§ **What to produce**: How many lines in the listing below contain the string "told"? Reply with the number alone.

§ **Records for processing**:
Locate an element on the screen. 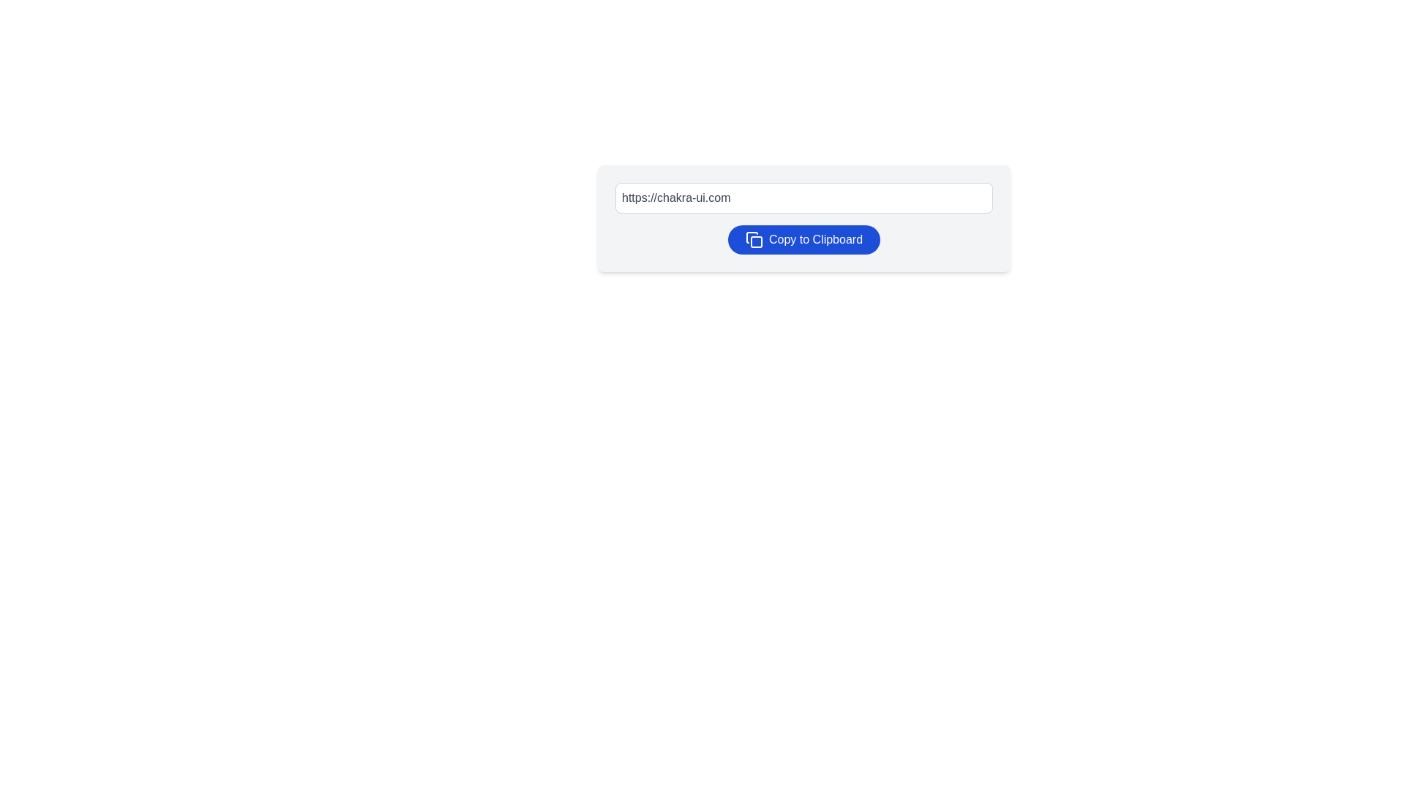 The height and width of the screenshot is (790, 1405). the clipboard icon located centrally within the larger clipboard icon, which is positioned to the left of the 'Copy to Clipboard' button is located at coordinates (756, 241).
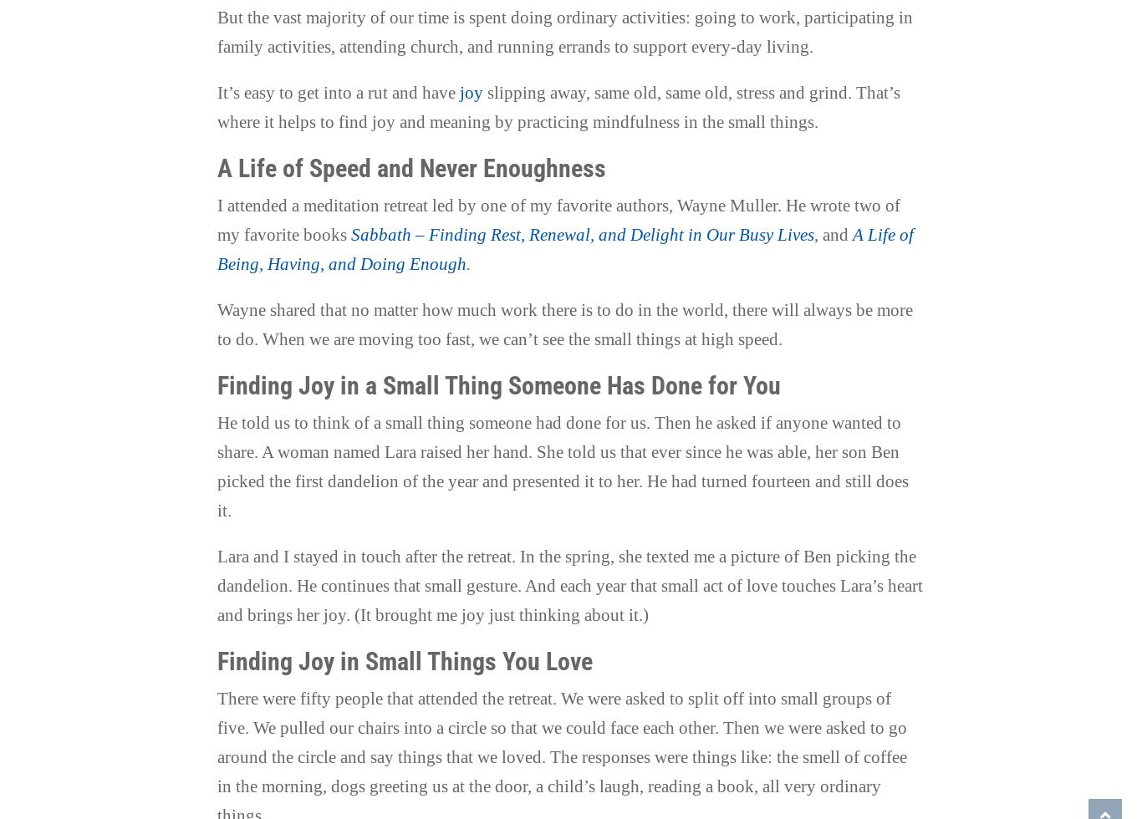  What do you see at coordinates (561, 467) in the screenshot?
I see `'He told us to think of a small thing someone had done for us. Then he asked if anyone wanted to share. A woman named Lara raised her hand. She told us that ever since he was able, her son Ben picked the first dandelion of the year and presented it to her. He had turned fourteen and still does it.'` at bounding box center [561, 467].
==
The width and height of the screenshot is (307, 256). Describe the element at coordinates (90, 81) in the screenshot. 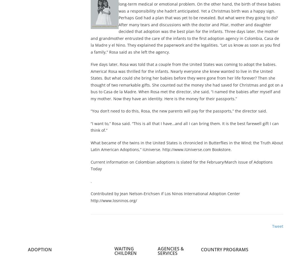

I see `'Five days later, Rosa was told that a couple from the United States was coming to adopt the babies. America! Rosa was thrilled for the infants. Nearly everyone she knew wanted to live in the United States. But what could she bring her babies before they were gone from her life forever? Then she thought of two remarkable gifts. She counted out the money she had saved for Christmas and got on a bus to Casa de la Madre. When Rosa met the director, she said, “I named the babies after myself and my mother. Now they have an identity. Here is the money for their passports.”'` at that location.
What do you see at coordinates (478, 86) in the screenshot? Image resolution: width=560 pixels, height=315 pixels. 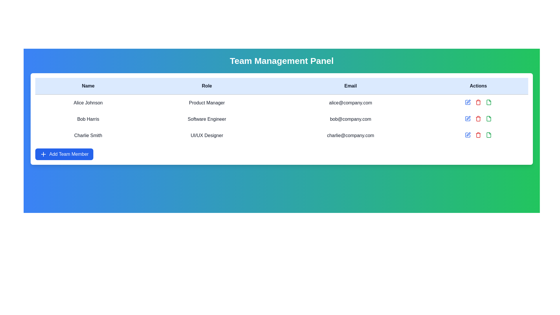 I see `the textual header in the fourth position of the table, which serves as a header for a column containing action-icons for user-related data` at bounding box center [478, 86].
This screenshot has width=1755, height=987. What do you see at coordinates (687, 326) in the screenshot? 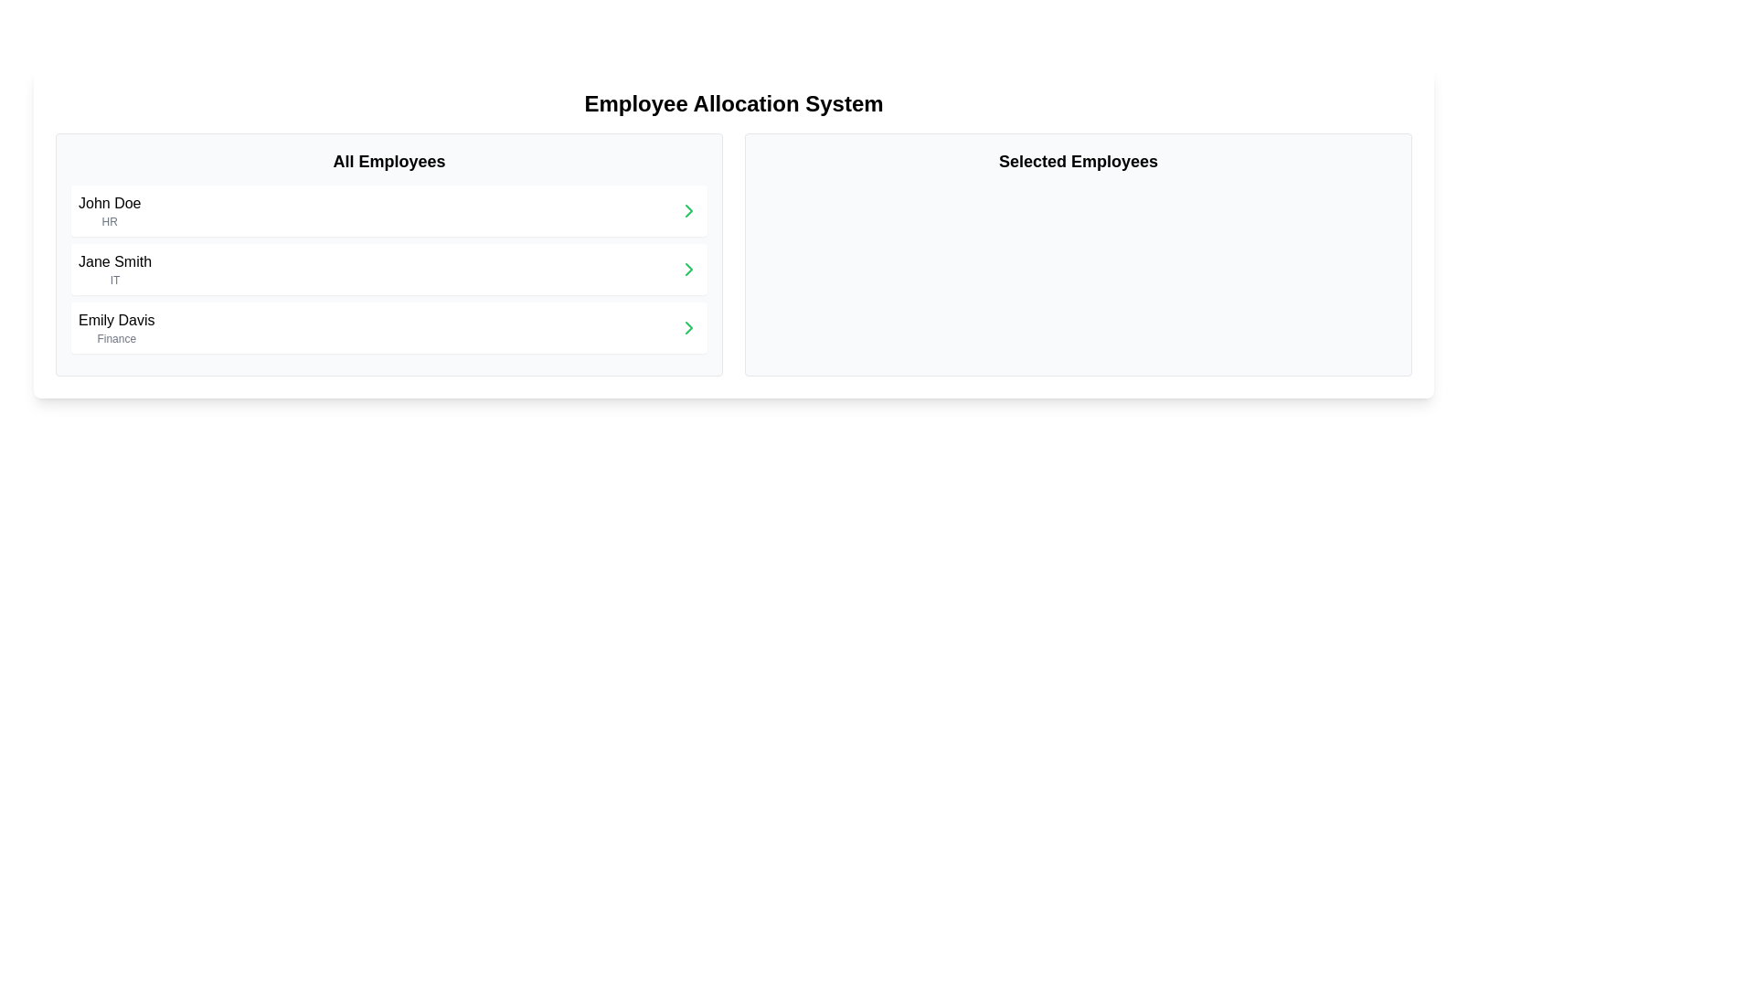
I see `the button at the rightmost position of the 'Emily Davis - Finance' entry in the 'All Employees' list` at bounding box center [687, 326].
==
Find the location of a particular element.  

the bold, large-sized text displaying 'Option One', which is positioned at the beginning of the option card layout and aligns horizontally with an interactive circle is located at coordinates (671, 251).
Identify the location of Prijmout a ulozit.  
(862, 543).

§ **Written solution**: 2